From 45-Minute Incident Hunts to 4-Minute Root Cause: OpenTelemetry on a Payments Platform

Eight glowing cyan hexagonal microservice nodes connected by luminous trace-span threads in a dark navy space, with a gold N+1 anomaly spike illuminating the distributed payment flow

When a payment fails at 2 AM, the first thing an engineer does is open CloudWatch. They search for the error, find a log line from the API gateway, note the timestamp, open a second tab and search the payment service logs for the same timestamp window, find something suspicious, open a third tab for the database slow query logs, try to correlate by timestamp, realize the clocks are off by a few seconds across services, and spend the next 45 minutes manually threading a narrative through disconnected log streams.

That was the baseline: 45 minutes mean time to detect, for a payments platform processing real money in real time.

The fix wasn't more logs.
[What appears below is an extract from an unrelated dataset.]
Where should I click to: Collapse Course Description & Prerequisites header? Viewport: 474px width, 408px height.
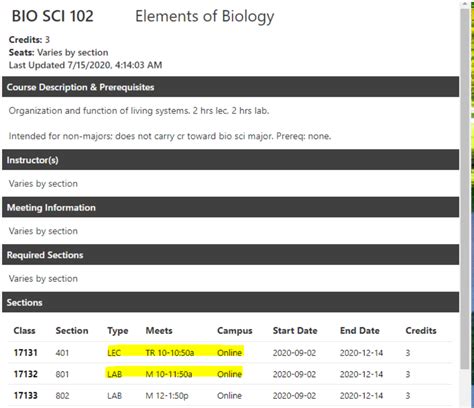pyautogui.click(x=230, y=87)
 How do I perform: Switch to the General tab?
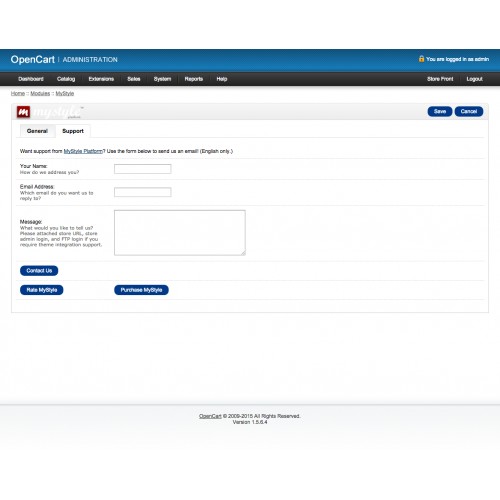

They already had CloudWatch. The fix was distributed tracing — a single trace ID that flows through every service in a request chain, so that instead of grepping timestamps across eight services, you open one view and see the entire journey: which service called which, how long each hop took, where the error originated.

We instrumented the full stack with OpenTelemetry, exported traces to Grafana Tempo, and along the way found an N+1 query that had been adding 200ms to every payment for months. Nobody had noticed because nothing connected the app-level latency to the database behavior.

What We Were Working With

Eight microservices on EKS: an API gateway (Node.js), a payment orchestrator (Node.js), a fraud detection service (Node.js), a reconciliation worker (Go), an accounts ledger service (Go), a notification service (Node.js), a currency conversion service (Go), and a webhook delivery service (Node.js). Most traffic flowed through the API gateway → payment orchestrator → accounts ledger path.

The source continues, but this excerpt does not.